Odpuszczanie to nie zapominanie, lecz wybór, by iść naprzód. To decyzja o pozostawieniu za sobą tego, co nas ogranicza, nie definiuje ani nie służy naszemu rozwojowi. Nie chodzi o ignorowanie przeszłości, ale o uwolnienie się od ciężaru, który nas przytłacza. Przyjmijmy to jako proces oczyszczania, który pozwala nam rozwijać się i kwitnąć w prawdziwej autentyczności. W tej podróży skupimy się na budowaniu świadomości o sobie i własnych potrzebach. Pozwólmy sobie odkrywać, co naprawdę nas nakręca, co sprawia, że czujemy się żywi. Przez akceptację tego, co jest poza naszą kontrolą, uczymy się puścić gniew, żal, czy ból, które nas paraliżują. To wymaga odwagi, by puścić to, co nas blokuje, i cieszyć się teraźniejszością bez ciężaru przeszłości. Odpuszczanie to także nauka, jak żyć w harmonii z samym sobą i z innymi, budując zdrowe, autentyczne relacje. Każdy dzień daje nam wybór – możemy kroczyć ścieżką pełniejszego, świadomego życia, pełnego szczęścia. Przebaczenie sobie i innym, skupienie się na pozytywach, otwiera nas na obecny moment, który jest kluczem do szczęścia.Poradzenie sobie z niepewnością to kolejny krok. Zamiast próbować przewidywać każdy ruch, nauczmy się cieszyć z niespodzianek, które przynosi życie. Akceptacja tego, że nie wszystko jest przewidywalne, pozwala nam czerpać radość z chwili i żyć życiem pełnym przygód. Pamiętajmy, niepewność to tylko część naszej historii. Teraz jest czas, by przewrócić kartkę i zacząć nowy rozdział: "Odpuszczam" i otwieram się na wszystko, co przyniesie przyszłość.
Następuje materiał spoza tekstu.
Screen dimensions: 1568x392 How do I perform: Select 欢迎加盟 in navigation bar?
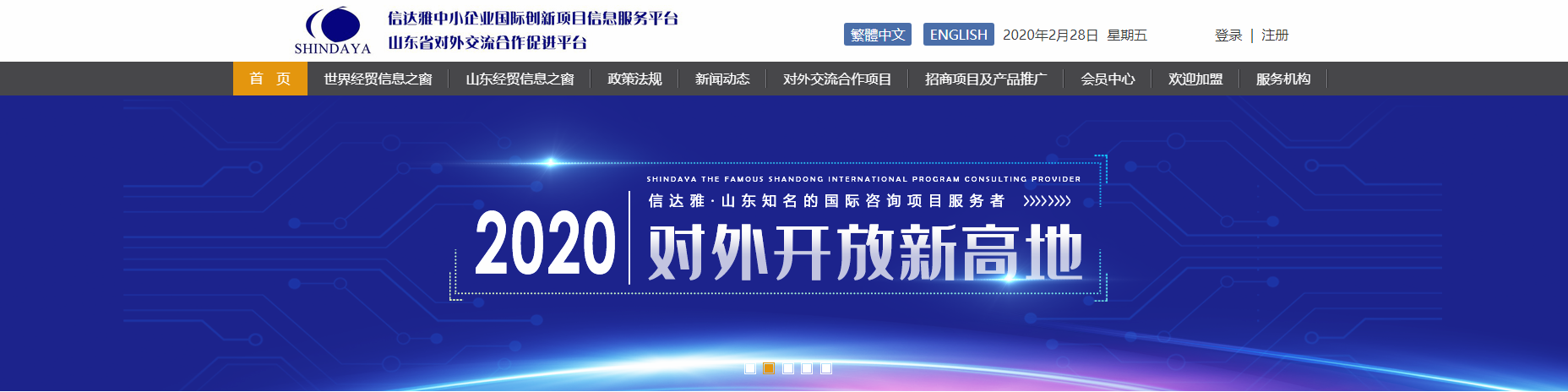point(1195,79)
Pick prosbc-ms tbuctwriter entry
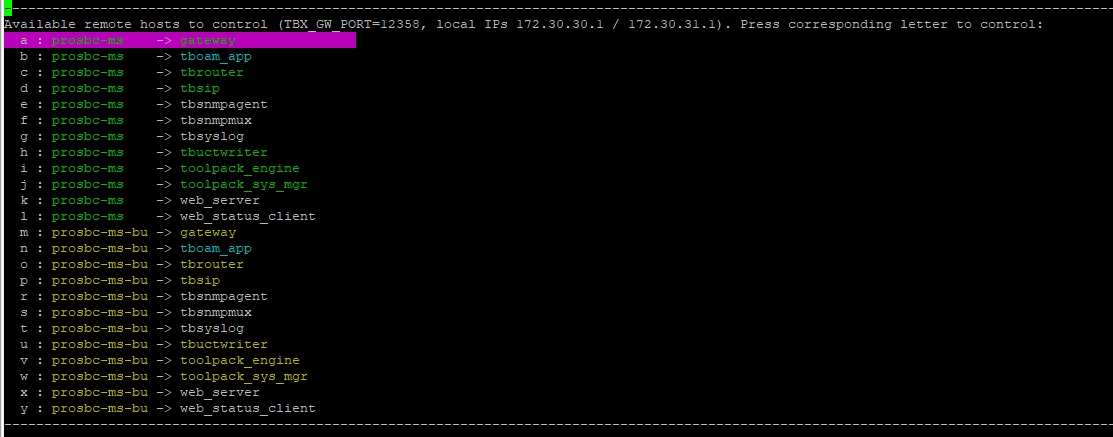 click(143, 153)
ROZDZIAŁ 2 - PORZUĆ WSZYSTKO CO CI NIE SŁUŻY
"Twoje własne myśli mogą być twoim największym wrogiem lub największym sojusznikiem." - John Assaraf -
Głos wewnętrznego krytyka
W głębinach naszej duszy kryje się niewidzialna siła, czekająca na moment, aby ujrzeć światło dzienne i objawić się w całej swojej okazałości. Podróż do jej odkrycia rozpoczyna się od miejsca, które dobrze znamy – od samokrytyki, tej wewnętrznej narracji, która często podcina skrzydła naszym marzeniom i aspiracjom. Skąd bierze się ten surowy, wewnętrzny głos? Aby odpowiedzieć na to pytanie, zagłębimy się w meandry naszych doświadczeń, przekonań i nauk, które przyjmowaliśmy od najmłodszych lat życia. Zrozumienie źródeł samokrytyki jest pierwszym krokiem do jej oswojenia, a następnie przekształcenia w coś, co zamiast nas ograniczać, będzie nas wzmacniać. Ostatecznie, podróż ta prowadzi nas do momentu uwolnienia i przyjęcia własnej mocy. Uwolnienie od ograniczeń, które narzucili na nas inni, oraz przyjęcie siły, która zawsze była w nas, ale być może nie byliśmy gotowi, aby ją ujawnić. Samokrytyka to jak muzyczna playlista w naszej głowie – a utwory, które na niej grają, często pochodzą z różnych "stacji radiowych" naszego życia. Zobaczmy, jakie są najpopularniejsze kanały:
-Kanał Rodzicielski: "Wychowanie FM": Tu mamy stację, która gra przeboje z dzieciństwa, ale nie te przyjemne. Jeśli Twoi rodzice byli typami "nic nigdy nie jest wystarczająco dobre", to możesz mieć w głowie playlistę pełną utworów pt. "Mogłeś zrobić to lepiej" czy "Dlaczego nie jesteś jak ". Problem w tym, że gdy dorastamy, zaczynamy sami powtarzać te piosenki w naszych głowach, tworząc samokrytyczną ścieżkę dźwiękową do naszego życia.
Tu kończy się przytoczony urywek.